- PAGE EXCERPT -
Monday, 31 October 2016

October 2016 film review, continued

FILMS, CONTINUED.

SECOND CHANCE (1953) D- Rudolph Mate. Robert Mitchum kills a guy in the ring and travels to deepest Mexico to reboot his life. He comes across gorgeous Linda Darnell, on the run from her gangland boss who will do anything to avoid her testifying at his upcoming trial, up to and including sending evil Jack Palance to find her and silence her for good.

What follows is nicely made noir, even though it's made in glowing technicolor. Unusual in its time for being shot almost entirely on location south of the border, it features an unforgettable climax on a cable car, precariously suspended over a yawning chasm. All the players are excellent, especially Mitchum as the tough guy made all gooey by love, and Jack Palance demonstrating some of the most brooding menace ever seen on film.

BRIDGE OF SPIES (2015) D- Steven Spielberg. In 1957, at the height of the Cold War, pilot Gary Powers is shot down in his spy plane while overflying the Soviet Union. Meanwhile, in the U.S., a Rusky spy is caught passing notes to his handler. Both sides are embarrassed by the revelations, and would seek out a way of exchanging the two with a minimum of fuss. Enter civil lawyer Tom Hanks, brought in because is independent of government, and therefore maybe capable of brokering some sort of deal.

The Spielberg/Hanks machine has been rolling for quite some time now, and seem to be able to put together a highly professional product with seemingly little effort. Especially when they've got a script by John Le Carre to work with. The result here is highly watchable, human and, with the added skills of Mark Rylance to call upon, a sure-fire hit.

THE SALT OF THE EARTH (2014) D- Wim Wenders.

[Screen grounding material]

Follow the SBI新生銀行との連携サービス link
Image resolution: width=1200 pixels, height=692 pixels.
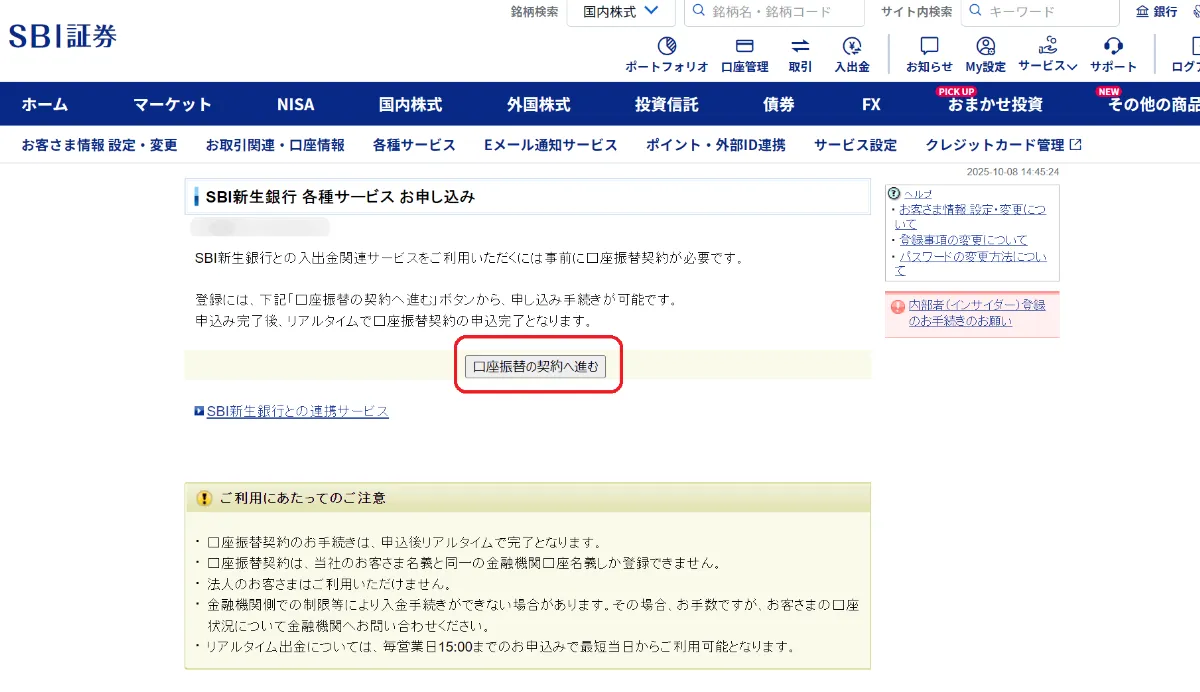pyautogui.click(x=297, y=411)
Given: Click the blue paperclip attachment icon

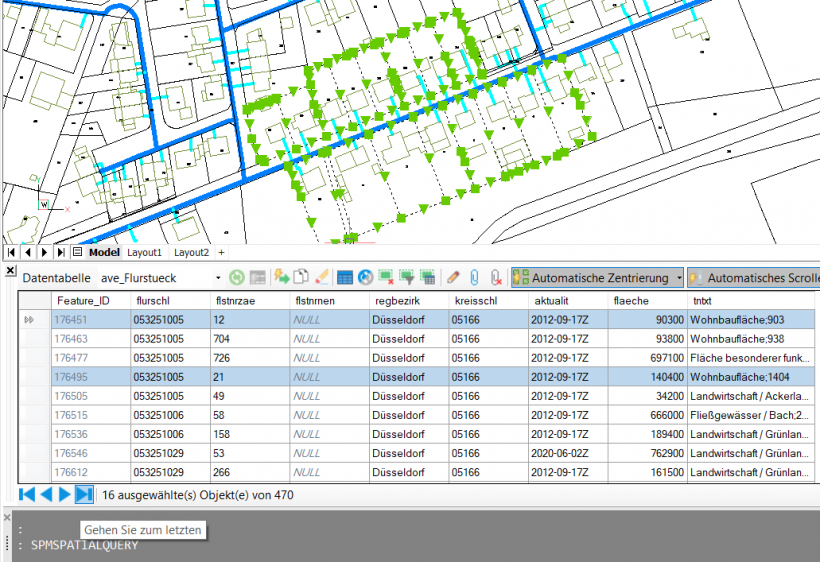Looking at the screenshot, I should pos(475,277).
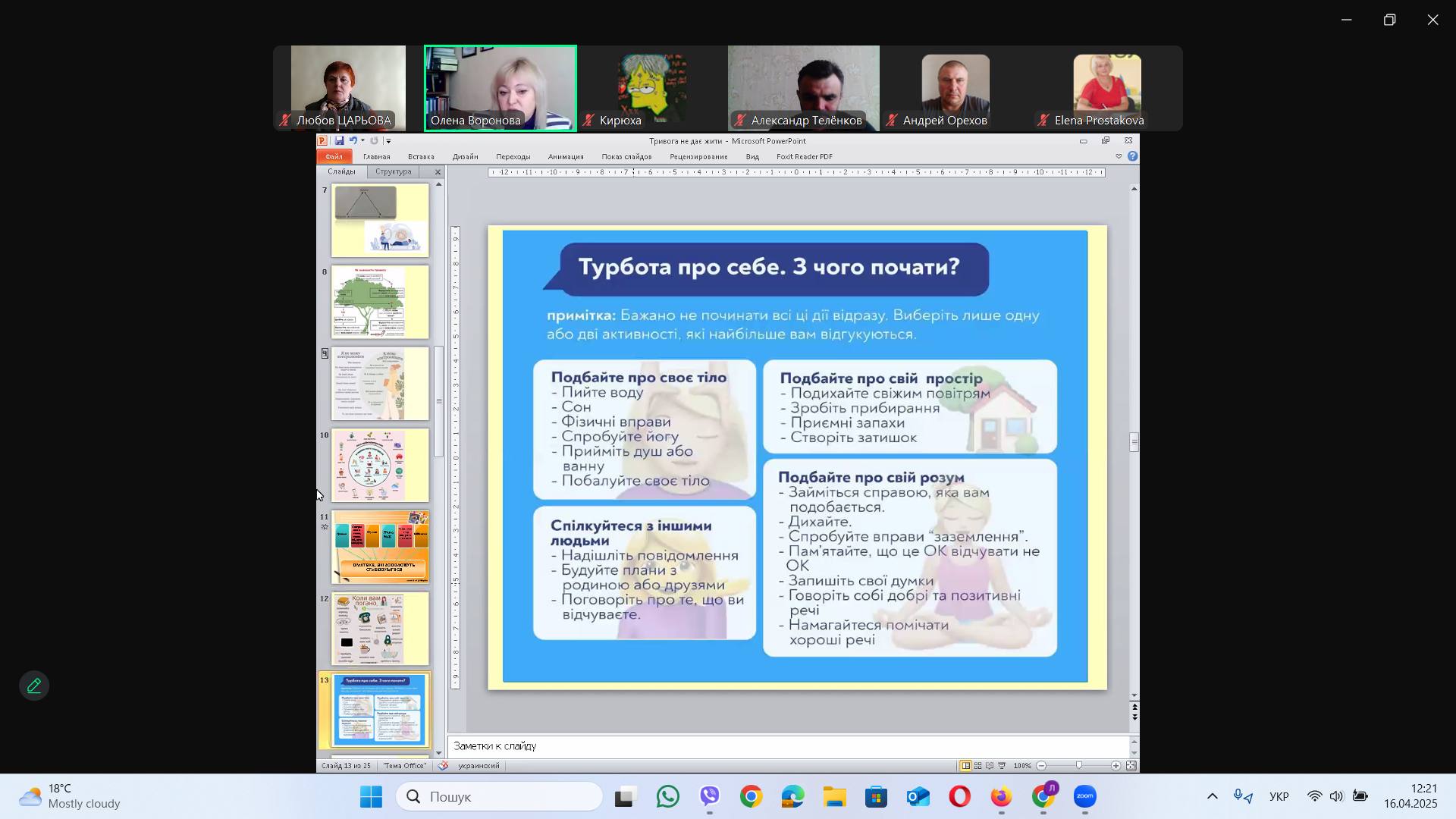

- TASKS FOR THIS EXERCISE -
a: Answer these questions about the October 2016 film review.
(i) Where was Second Chance shot almost entirely?
(ii) In what year is Gary Powers shot down in Bridge of Spies?
(iii) Who directed The Salt of the Earth?
b: Carry the October 2016 film review on from its last line.

- ANSWERS TO THE PROBLEMS -
a:
(i) On location south of the border.
(ii) 1957.
(iii) Wim Wenders.

b:
Being the life and times of Sebastiao Salgado, possibly the greatest photographer alive today. For decade after decade, Salgado has been travelling to the world's trouble spots, wars, famines, sweat shops, open-cast mines, and come back with images of stunning clarity and vision. Even the pictures which depict horror are somehow beautiful, like the scenes from the first Gulf War when Saddam set the oil wells on fire, while some are so powerful they will etch themselves into your memory for ever. There's one he took in Rwanda, after the men with the machetes had visited a school. We see a classroom, the floor literally covered in the corpses of children to the point where not a single inch of floor can be seen. Wenders's presence is scarcely noticed (which illustrates just what a great pro he is) as he lets Salgado and his photos tell the story.

Sometimes Salgado, perhaps sickened by what he has seen and recorded, turns his camera on nature, photographing landscapes and wildlife, and again capturing images of breath-taking beauty. There is one I remember, of the fore-claw of a marine iguana in the Galapagos, covered in scales and bearing an uncanny resemblance to the the hand of a medieval knight encased in chain-mail.

And Salvado doesn't confine his activities to photography. He has bought 5000 acres of land in Brazil which was cleared of its rainforest to grow trees to extract palm-oil. He has removed those trees and is in the process of planting indigenous tress and other plants which will one day see the rainforest return. What a guy!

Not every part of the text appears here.